Peter Kaminsky is a longtime food writer, as a journalist, food critic, and cookbook co-author, who found that his career was threatening to shorten his lifespan – after a few decades in the business, he found himself overweight, prediabetic, and rejected when he applied for life insurance. His newest book, Culinary Intelligence: The Art of Eating Healthy (and Really Well), promises an approach to food that keeps calories in check without sacrificing too much pleasure while weighing the ethical concerns about some types of foods. I thought it fell a little short of those goals, but for someone looking to transition from a diet heavy on processed foods and chain restaurant meals, it’s an excellent starting point to get you to elevate your eating habits, one that never lapses into preaching or the monotony of calorie-counting.

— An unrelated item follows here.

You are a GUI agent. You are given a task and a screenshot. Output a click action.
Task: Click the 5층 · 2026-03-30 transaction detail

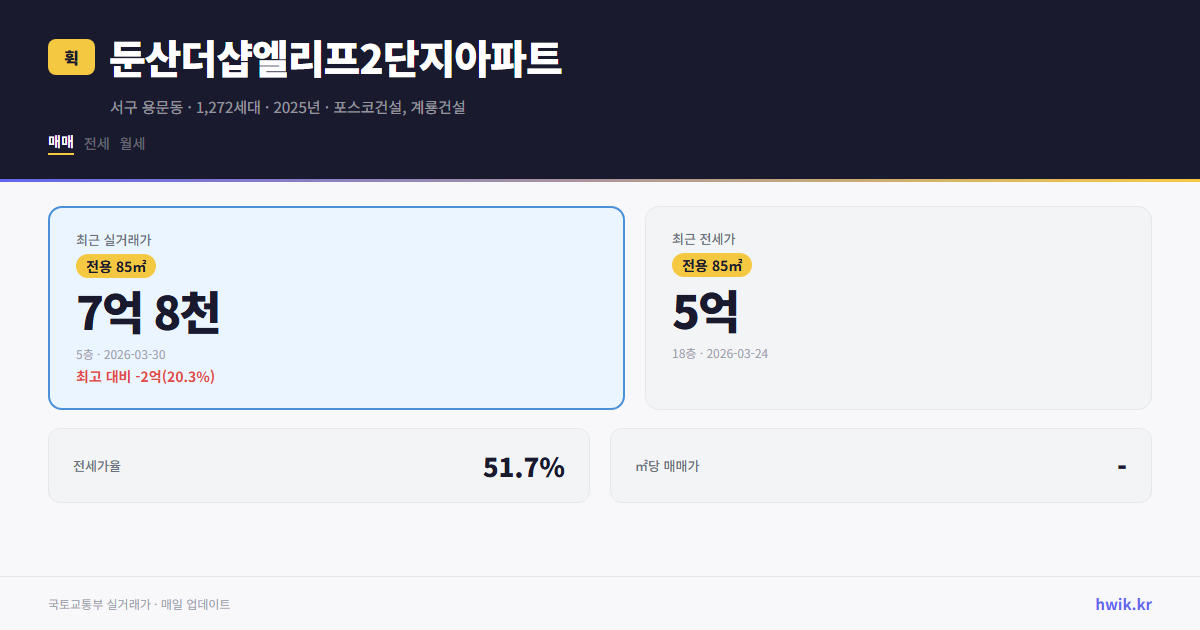click(120, 354)
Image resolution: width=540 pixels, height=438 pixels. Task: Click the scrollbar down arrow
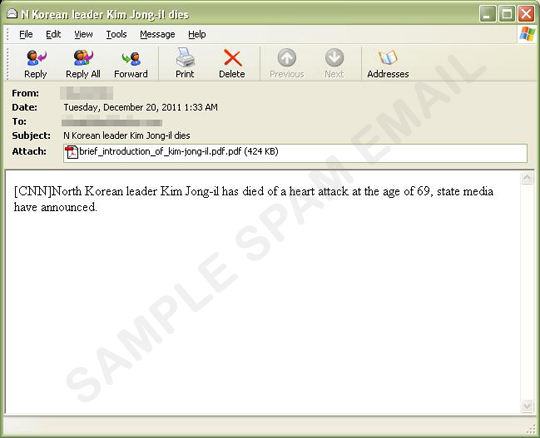(x=527, y=406)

This short (209 pages in deckle-edged hardcover) volume covers quite a bit of ground without much wasted verbiage. Kaminsky briefly recounts his history as a food writer whose waistline expanded with his fame, and discusses how he dropped forty-odd pounds without feeling like he was depriving himself. Some of the advice is obvious – cut out sugars and white flours, load up on whole foods, fill your stomach with vegetables rather than with meat (although he never argues for abstaining from meat entirely) – but much of it will be useful to readers who grasp that stuff but feel like their meals have become boring or even painful. There’s a lot of advice on cooking, including lists of key ingredients to keep on hand as well as using the powers of science, notably caramelization and the Maillard reaction (the flavors created when foods high in protein are browned). Kaminsky abbreviates this concept as FPC, or Flavor per Calorie, a variable that should be maximized at every opportunity – sound advice, easily followed with some basic kitchen skills and ingredient knowledge, some of which is contained within this book.

He also discusses sensible approaches to restaurants, including a discussion of why most chain restaurants are evil – and, along the way, why it’s not elitist or snobbish to try to avoid them. (He singles out Chipotle as an exception, mentioning their commitment to local, sustainable agriculture.) Any experienced home cook knows you can often salvage a mediocre cut of meat by drowning it in butter, cream, salt, or even sugar – think of Guy Fieri’s favorite “sweet soy sauce,” which can’t actually be a thing, right? – so when you see a restaurant dish that seems to promise those things, what are they telling you about the quality of the underlying ingredients? I also appreciated his thoughts on ordering less at restaurants, where portion sizes have grown to absurd levels, something you don’t find when traveling abroad. I tend to eat pretty small portions and rarely finish full entrees at restaurants, but I still feel a bit guilty knowing that what I didn’t eat will simply be trashed (or, rarely, composted). Sometimes I’ll order a few smaller plates rather than a main course, to try more items and to avoid wasting food, but Kaminsky validates that practice, arguing it should be more of the norm, and that a party of four would often do better (and consume fewer calories) to order two to three starters and two entrees, sharing everything as they go.

For me, the value in Culinary Intelligence is twofold: Kaminsky’s writing, which is elegant and spare yet highly descriptive; and the expostulation of a food philosophy very similar to mine. The book’s main point, about eating well without getting fat, will seem a little obvious to anyone who’s been cooking avidly for a number of years, and while Kaminsky’s book will help me keep my awareness of what I’m eating high, I don’t think I learned any new tips or tricks from it. It’s absolutely something I’ll buy for friends who want to start getting into cooking or to try to lose weight without using complicated programs or filling up with “diet” processed foods, and its readability should help it reach that target audience without making them feel like the author was talking down to them.

Next up: I’m currently reading Alan Bradley’s A Red Herring Without Mustard, the third book in the Flavia de Luce mystery series; I reviewed the first book in the series, The Sweetness at the Bottom of the Pie, in September of 2011. After that, I’ll start Jane Smiley’s Pulitzer Prize-winning novel A Thousand Acres.

Comments

  1. Keith–

    Curious to know your definition of the term “evil” as it relates to restaurants.

    Thanks!

  2. Good review Keith…basically the same things I noticed while reading the book. Great for people with minimal knowledge of food and more “confriming common knowledge” for people with a little more knowledge.